Clinical trial data are used by patients, doctors and policymakers to make informed choices about the benefits and safety of interventions — while the methods and results of all trials are crucial to the pace and direction of scientific progress. However, there is a large body of evidence that suggests that completed clinical trials are commonly left unreported, and educational institutions in the United States and the United Kingdom — arguably the two biggest regions that breed the bulk of medical innovation — have emerged as one of the key culprits guilty of these violations.
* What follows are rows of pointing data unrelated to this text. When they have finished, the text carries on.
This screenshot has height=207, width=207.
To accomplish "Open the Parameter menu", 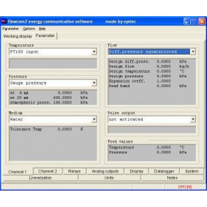I will 11,29.
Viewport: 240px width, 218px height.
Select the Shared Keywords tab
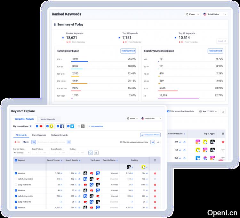pos(39,135)
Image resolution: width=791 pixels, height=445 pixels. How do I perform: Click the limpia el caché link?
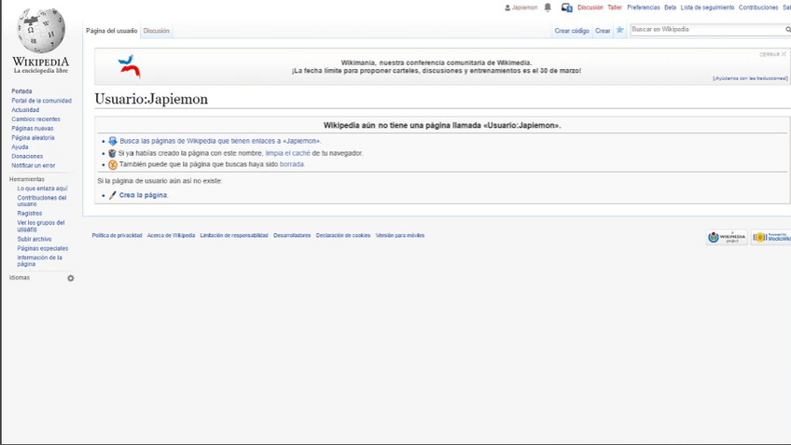(x=287, y=153)
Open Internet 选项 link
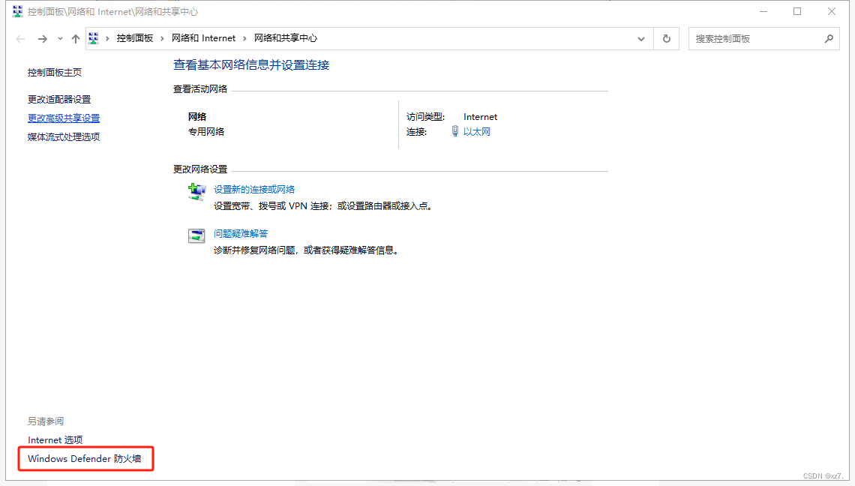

In the United States, Congress passed a law in 2007 requiring trial sponsors — including universities — to post the results of certain clinical trials on clinicaltrials.gov within a year of trial completion, and a decade later in January 2017 the rule was finalized. Since 2017, 40 leading US universities should have posted the results of 450 clinical trials — but over a third (31%) of those results are missing, according to an analysis by Universities Allied for Essential Medicines (UAEM) in partnership with non-profit research advocacy group TranspariMED.
The violators include some of the most active trial sponsors: For example the MD Anderson Cancer Center, which has only reported 77% of due trials, Mayo Clinic (42%), UC San Francisco (37%), New York University (21%), and Columbia University (17%).
A summary of results by percentage of each university evaluated can be seen below:
Overall, 140 clinical trials are still missing results and five universities are responsible for half of the unreported trials: University of California San Francisco (17 trials without results), Columbia (15 trials), Mayo Clinic (13), MD Anderson Cancer Center (12) and Chicago (8), according to the report.
These transparency violations are concerning considering at least half of the valuable medicines that exist today were originally developed in university labs with taxpayer funding, including almost all vaccines, many HIV and tuberculosis drugs, and even insulin, the report noted. Between 2010 and 2016, every single one of the 210 FDA-approved medicines can be traced back to funding from the NIH, according to a study published in the official journal of the National Academy of Sciences.
Meanwhile, these transparency transgressions are echoed in the UK. Regulations in Europe are similar. Any trial of of any medicinal product conducted since 2004 in an EU country has already been required to register on the European Union Clinical Trials Register (EUCTR) and since 2012, sponsors must ensure that all registered trials since 2004 disclose their results to the EMA within 12 months of trial completion. But the delays to the EMA’s software platform pushed the final date for results posting by sponsors to late December 2016.
In a BMJ study published in 2018 — led by Ben Goldacre, a best-selling author, medical doctor and researcher who focuses on unpacking the misuse of science and statistics in his books Bad Science and Bad Pharma — it was found that in Europe, of the 7274 trials where results were due, 49.5% reported results. Trials with a commercial sponsor (such as a drug developer) were substantially more likely to post results than those with a non-commercial sponsor (68.1% v 11.0%), the analysis suggested.
Out of his labs at the University of Oxford, Goldacre set up an EU TrialsTracker to continuously monitor the reporting of trials. As of 10 January 2019, Goldacre and his team have identified 8,062 registered trials that are ‘unambiguously’ due to report results — but results on just over half (53.6%) have been posted to the registry. The data, which suggested that UK universities were less reliable than drug developers, sparked the interest of House of Commons Science and Technology Committee. UK universities could be brought in front of the committee if they fail to improve their track record, and the committee will ask them to explain themselves in a follow-up evidence session if improvements are not made.